Central Mendoza has wide avenues, plazas and parks. Plaza Independencia, the city’s main square, is where to get your bearings. From there, it's a 30-minute walk to Parque San Martín, a huge open space popular with locals. Head to Avenue Aristides in the evening, a street famous for its lively bars and restaurants. The three main areas for winery exploring are Maipú, the closest to the city; Luján de Cuyo, around a 30-minute south; and the Uco Valley, the most rural at about an hour and 15 minutes away.
Opportunities to visit the wineries in Mendoza range from a self-guided bike ride between bodegas in Maipú to sleek wine-and-dine options in the spectacular Andean surrounds of the Uco Valley. The number of winemakers, from garagistes (garage winemakers) to international brands, means tastings can be found for reasonable prices. Trekking, rafting and horse-riding are among the activities in the natural landscape outside the city. Expeditions are also available to Aconcagua, the highest mountain in South America.

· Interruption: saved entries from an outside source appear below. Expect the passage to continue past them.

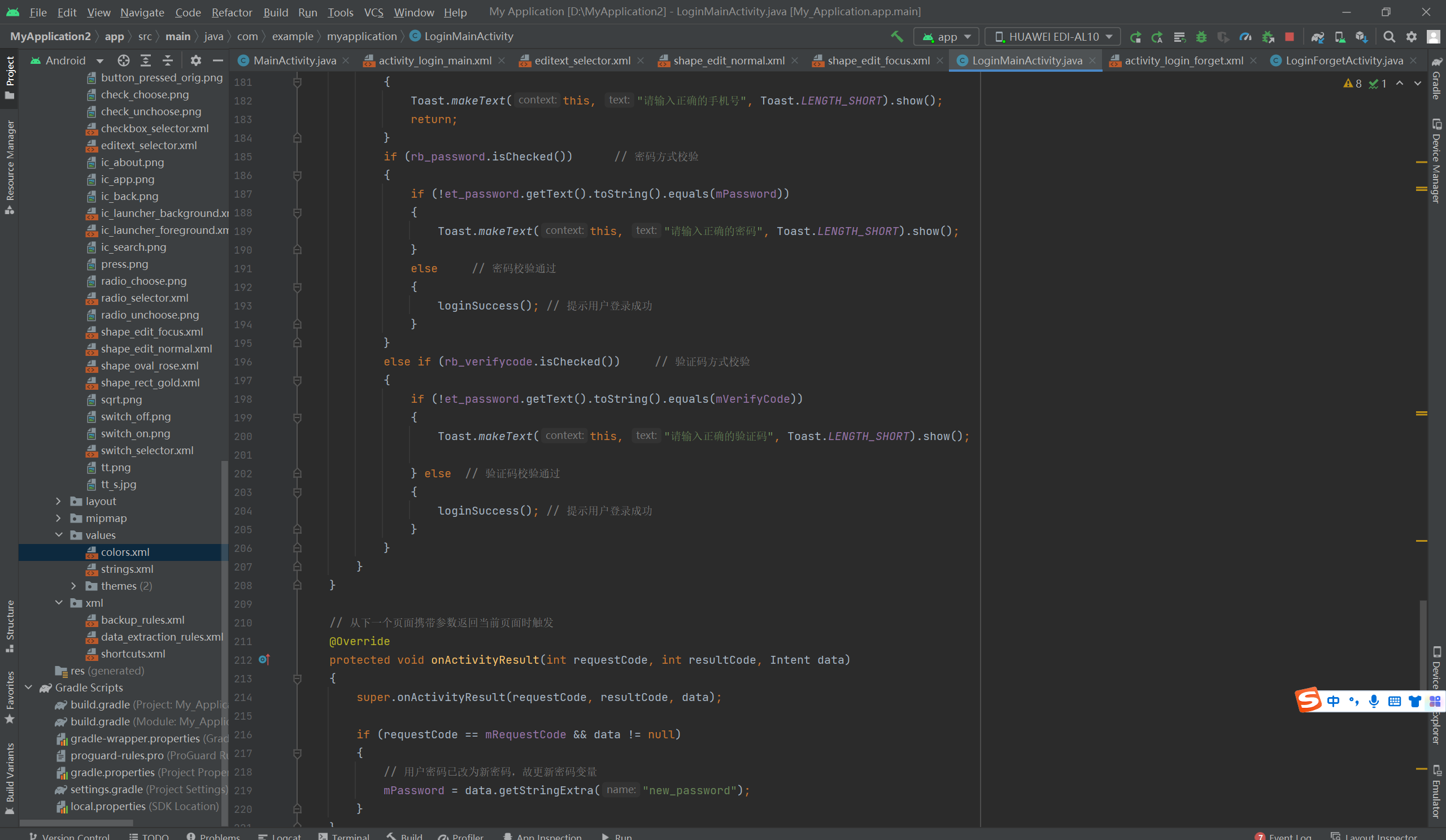The height and width of the screenshot is (840, 1446).
Task: Open the Refactor menu
Action: (231, 12)

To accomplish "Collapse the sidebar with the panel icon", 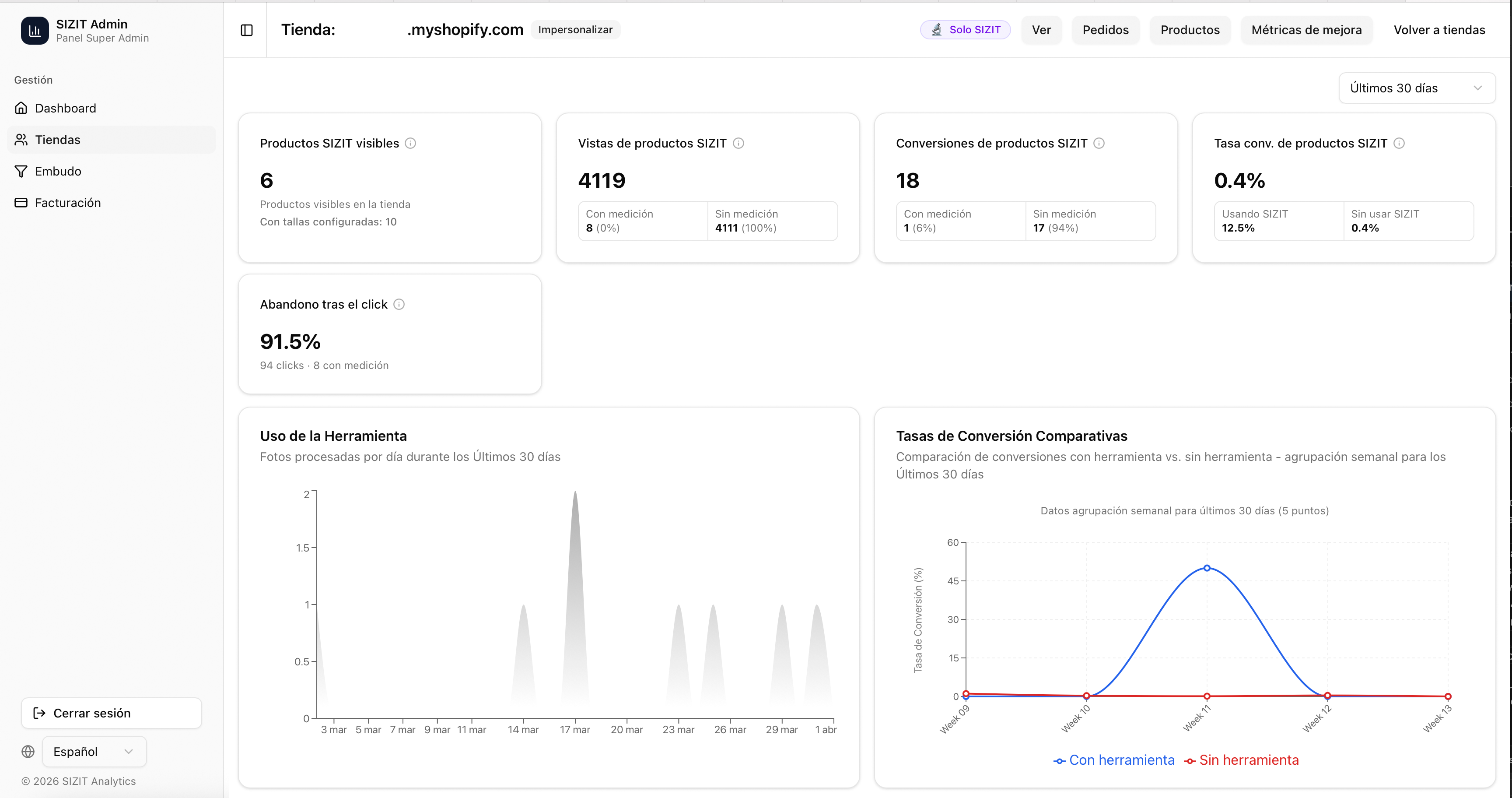I will click(246, 30).
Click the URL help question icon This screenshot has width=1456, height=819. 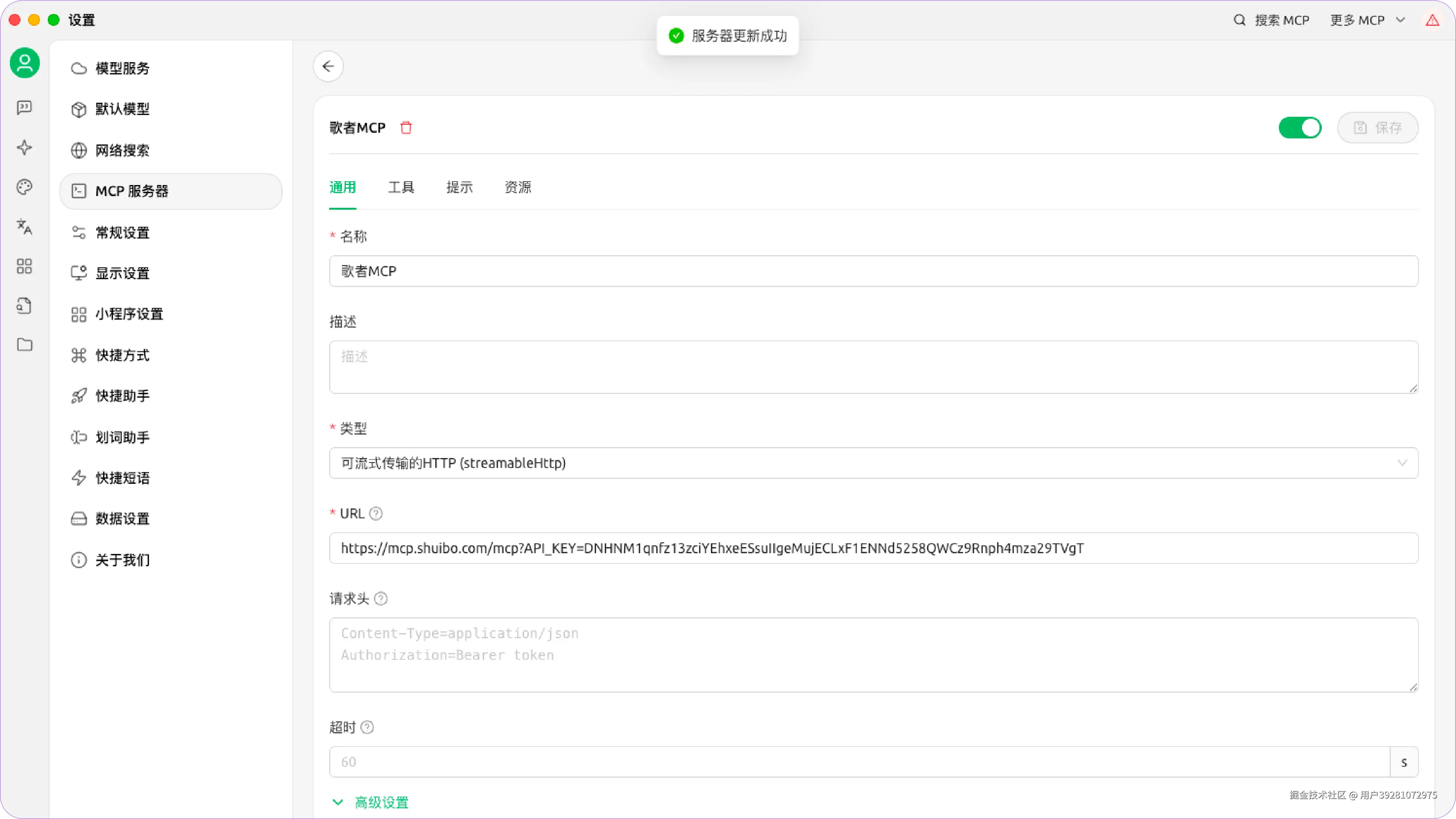[376, 513]
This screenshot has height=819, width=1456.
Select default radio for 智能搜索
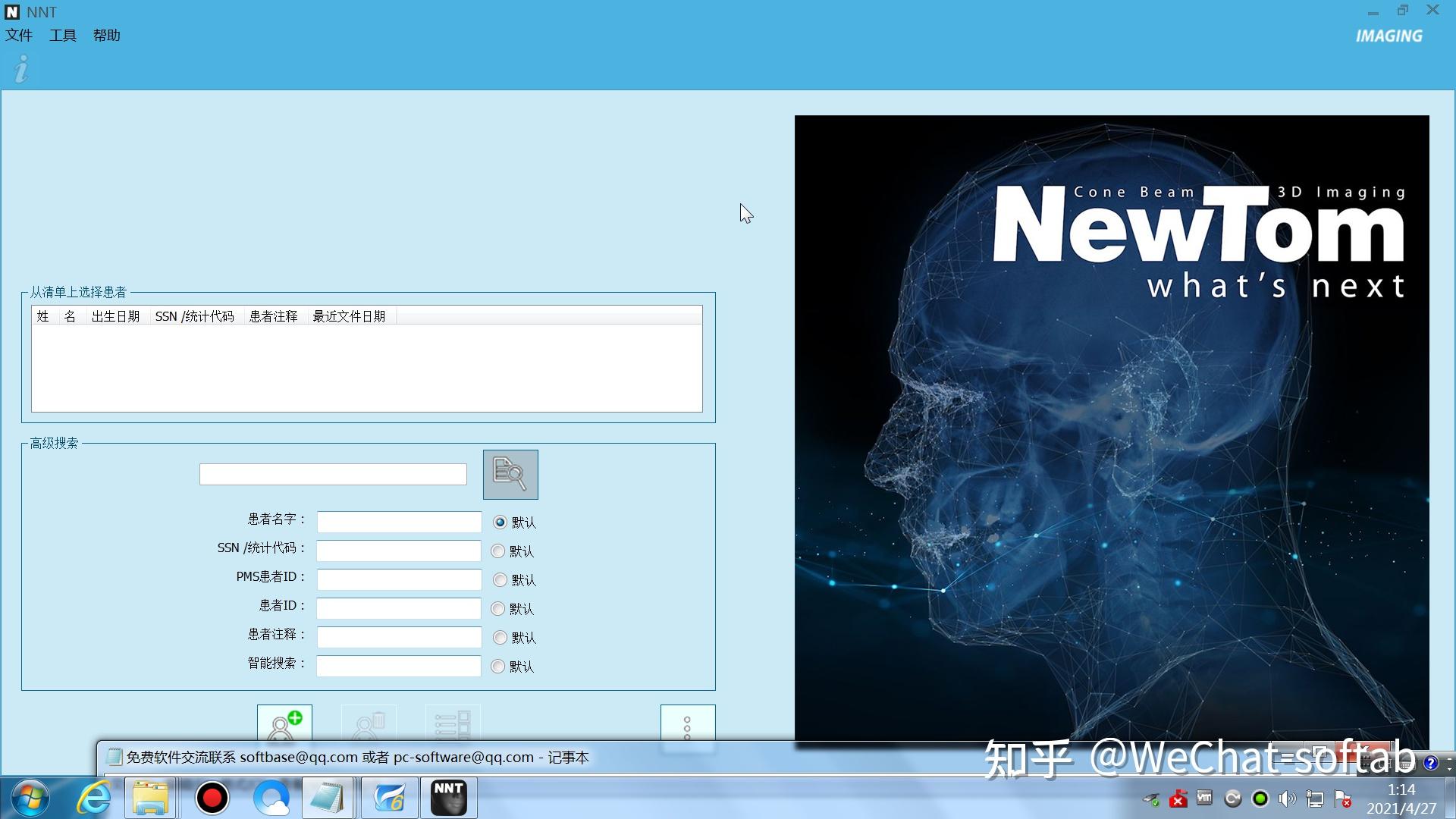(497, 667)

You can walk, take the bus or use Mendoza’s bike-share system to get around the city. Buses are also available to the Maipú and Luján de Cuyo wine regions. Mendoza’s bus terminal, a couple of kilometres from downtown, connects with most cities in Argentina as well as international destinations like Chile's Santiago. Flights leave El Plumerillo International Airport for Buenos Aires several times a day but flying to the city from Europe requires a stop in the Argentine capital or Santiago.